◆ WHAT THE TASK ASKS: Copy the records exactly, every one of them.

◆ DATA FOR PROCESSING:
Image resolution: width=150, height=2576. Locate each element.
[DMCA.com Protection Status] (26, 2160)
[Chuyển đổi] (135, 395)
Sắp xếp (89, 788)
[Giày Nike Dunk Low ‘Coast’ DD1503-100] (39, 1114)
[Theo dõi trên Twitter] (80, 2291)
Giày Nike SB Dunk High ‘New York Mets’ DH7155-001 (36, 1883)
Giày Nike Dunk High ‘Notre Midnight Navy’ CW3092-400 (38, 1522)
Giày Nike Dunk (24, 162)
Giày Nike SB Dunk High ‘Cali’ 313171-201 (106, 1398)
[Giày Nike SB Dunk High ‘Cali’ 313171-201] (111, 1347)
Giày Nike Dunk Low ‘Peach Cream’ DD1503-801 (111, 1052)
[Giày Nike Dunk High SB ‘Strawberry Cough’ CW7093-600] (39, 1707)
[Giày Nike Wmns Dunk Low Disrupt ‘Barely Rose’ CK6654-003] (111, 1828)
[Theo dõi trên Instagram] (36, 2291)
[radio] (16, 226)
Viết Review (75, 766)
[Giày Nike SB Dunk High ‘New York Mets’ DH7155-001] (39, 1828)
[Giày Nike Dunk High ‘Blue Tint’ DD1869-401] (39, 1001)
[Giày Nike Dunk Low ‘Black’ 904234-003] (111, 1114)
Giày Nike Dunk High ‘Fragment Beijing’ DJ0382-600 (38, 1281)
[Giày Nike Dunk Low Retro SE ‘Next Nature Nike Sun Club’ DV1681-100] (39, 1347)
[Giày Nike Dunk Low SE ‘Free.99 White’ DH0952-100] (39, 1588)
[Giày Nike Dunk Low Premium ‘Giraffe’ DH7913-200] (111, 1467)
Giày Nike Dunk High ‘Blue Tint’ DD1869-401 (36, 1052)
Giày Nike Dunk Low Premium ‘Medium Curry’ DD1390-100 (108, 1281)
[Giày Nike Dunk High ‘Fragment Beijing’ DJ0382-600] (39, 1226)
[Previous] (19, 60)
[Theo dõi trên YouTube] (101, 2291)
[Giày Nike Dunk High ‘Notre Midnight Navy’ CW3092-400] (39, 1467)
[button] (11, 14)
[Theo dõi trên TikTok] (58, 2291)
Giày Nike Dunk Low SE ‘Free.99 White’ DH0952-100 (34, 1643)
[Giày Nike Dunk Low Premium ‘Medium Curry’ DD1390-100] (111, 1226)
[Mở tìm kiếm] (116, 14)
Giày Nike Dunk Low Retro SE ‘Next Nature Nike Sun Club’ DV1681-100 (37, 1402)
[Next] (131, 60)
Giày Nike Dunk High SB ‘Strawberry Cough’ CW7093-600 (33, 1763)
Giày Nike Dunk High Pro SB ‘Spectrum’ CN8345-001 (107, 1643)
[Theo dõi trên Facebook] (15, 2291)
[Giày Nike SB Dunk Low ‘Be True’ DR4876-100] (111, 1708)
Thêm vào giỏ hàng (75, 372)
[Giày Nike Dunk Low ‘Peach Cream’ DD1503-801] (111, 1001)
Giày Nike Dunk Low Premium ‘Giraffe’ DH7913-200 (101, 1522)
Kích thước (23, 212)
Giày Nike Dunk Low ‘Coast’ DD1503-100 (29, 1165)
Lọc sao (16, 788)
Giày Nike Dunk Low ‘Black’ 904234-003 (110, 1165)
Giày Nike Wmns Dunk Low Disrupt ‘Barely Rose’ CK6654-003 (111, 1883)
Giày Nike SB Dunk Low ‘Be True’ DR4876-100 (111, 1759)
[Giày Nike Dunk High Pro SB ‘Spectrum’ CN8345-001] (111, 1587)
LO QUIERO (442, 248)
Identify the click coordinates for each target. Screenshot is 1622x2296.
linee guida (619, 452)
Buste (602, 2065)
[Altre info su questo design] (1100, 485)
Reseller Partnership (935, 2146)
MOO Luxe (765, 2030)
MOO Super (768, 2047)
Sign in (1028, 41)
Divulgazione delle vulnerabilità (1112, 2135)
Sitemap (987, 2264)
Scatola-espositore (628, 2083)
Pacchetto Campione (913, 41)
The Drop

◆ OUTPUT FOR THIS TASK:
Image resolution: width=150, height=2576. Locate each element.
[DMCA.com Protection Status] (26, 2160)
[Chuyển đổi] (135, 395)
Sắp xếp (89, 788)
[Giày Nike Dunk Low ‘Coast’ DD1503-100] (39, 1114)
[Theo dõi trên Twitter] (80, 2291)
Giày Nike SB Dunk High ‘New York Mets’ DH7155-001 (36, 1883)
Giày Nike Dunk High ‘Notre Midnight Navy’ CW3092-400 (38, 1522)
Giày Nike Dunk (24, 162)
Giày Nike SB Dunk High ‘Cali’ 313171-201 (106, 1398)
[Giày Nike SB Dunk High ‘Cali’ 313171-201] (111, 1347)
Giày Nike Dunk Low ‘Peach Cream’ DD1503-801 (111, 1052)
[Giày Nike Dunk High SB ‘Strawberry Cough’ CW7093-600] (39, 1707)
[Giày Nike Wmns Dunk Low Disrupt ‘Barely Rose’ CK6654-003] (111, 1828)
[Theo dõi trên Instagram] (36, 2291)
[radio] (16, 226)
Viết Review (75, 766)
[Giày Nike SB Dunk High ‘New York Mets’ DH7155-001] (39, 1828)
[Giày Nike Dunk High ‘Blue Tint’ DD1869-401] (39, 1001)
[Giày Nike Dunk Low ‘Black’ 904234-003] (111, 1114)
Giày Nike Dunk High ‘Fragment Beijing’ DJ0382-600 (38, 1281)
[Giày Nike Dunk Low Retro SE ‘Next Nature Nike Sun Club’ DV1681-100] (39, 1347)
[Giày Nike Dunk Low SE ‘Free.99 White’ DH0952-100] (39, 1588)
[Giày Nike Dunk Low Premium ‘Giraffe’ DH7913-200] (111, 1467)
Giày Nike Dunk High ‘Blue Tint’ DD1869-401 (36, 1052)
Giày Nike Dunk Low Premium ‘Medium Curry’ DD1390-100 (108, 1281)
[Giày Nike Dunk High ‘Fragment Beijing’ DJ0382-600] (39, 1226)
[Previous] (19, 60)
[Theo dõi trên YouTube] (101, 2291)
[Giày Nike Dunk High ‘Notre Midnight Navy’ CW3092-400] (39, 1467)
[button] (11, 14)
[Theo dõi trên TikTok] (58, 2291)
Giày Nike Dunk Low SE ‘Free.99 White’ DH0952-100 (34, 1643)
[Giày Nike Dunk Low Premium ‘Medium Curry’ DD1390-100] (111, 1226)
[Mở tìm kiếm] (116, 14)
Giày Nike Dunk Low Retro SE ‘Next Nature Nike Sun Club’ DV1681-100 (37, 1402)
[Next] (131, 60)
Giày Nike Dunk High SB ‘Strawberry Cough’ CW7093-600 (33, 1763)
Giày Nike Dunk High Pro SB ‘Spectrum’ CN8345-001 (107, 1643)
[Theo dõi trên Facebook] (15, 2291)
[Giày Nike SB Dunk Low ‘Be True’ DR4876-100] (111, 1708)
Thêm vào giỏ hàng (75, 372)
[Giày Nike Dunk Low ‘Peach Cream’ DD1503-801] (111, 1001)
Giày Nike Dunk Low Premium ‘Giraffe’ DH7913-200 (101, 1522)
Kích thước (23, 212)
Giày Nike Dunk Low ‘Coast’ DD1503-100 (29, 1165)
Lọc sao (16, 788)
Giày Nike Dunk Low ‘Black’ 904234-003 (110, 1165)
Giày Nike Wmns Dunk Low Disrupt ‘Barely Rose’ CK6654-003 (111, 1883)
Giày Nike SB Dunk Low ‘Be True’ DR4876-100 (111, 1759)
[Giày Nike Dunk High Pro SB ‘Spectrum’ CN8345-001] (111, 1587)
LO QUIERO (442, 248)
Identify the click coordinates for each target. Screenshot is 1622x2296.
linee guida (619, 452)
Buste (602, 2065)
[Altre info su questo design] (1100, 485)
Reseller Partnership (935, 2146)
MOO Luxe (765, 2030)
MOO Super (768, 2047)
Sign in (1028, 41)
Divulgazione delle vulnerabilità (1112, 2135)
Sitemap (987, 2264)
Scatola-espositore (628, 2083)
Pacchetto Campione (913, 41)
The Drop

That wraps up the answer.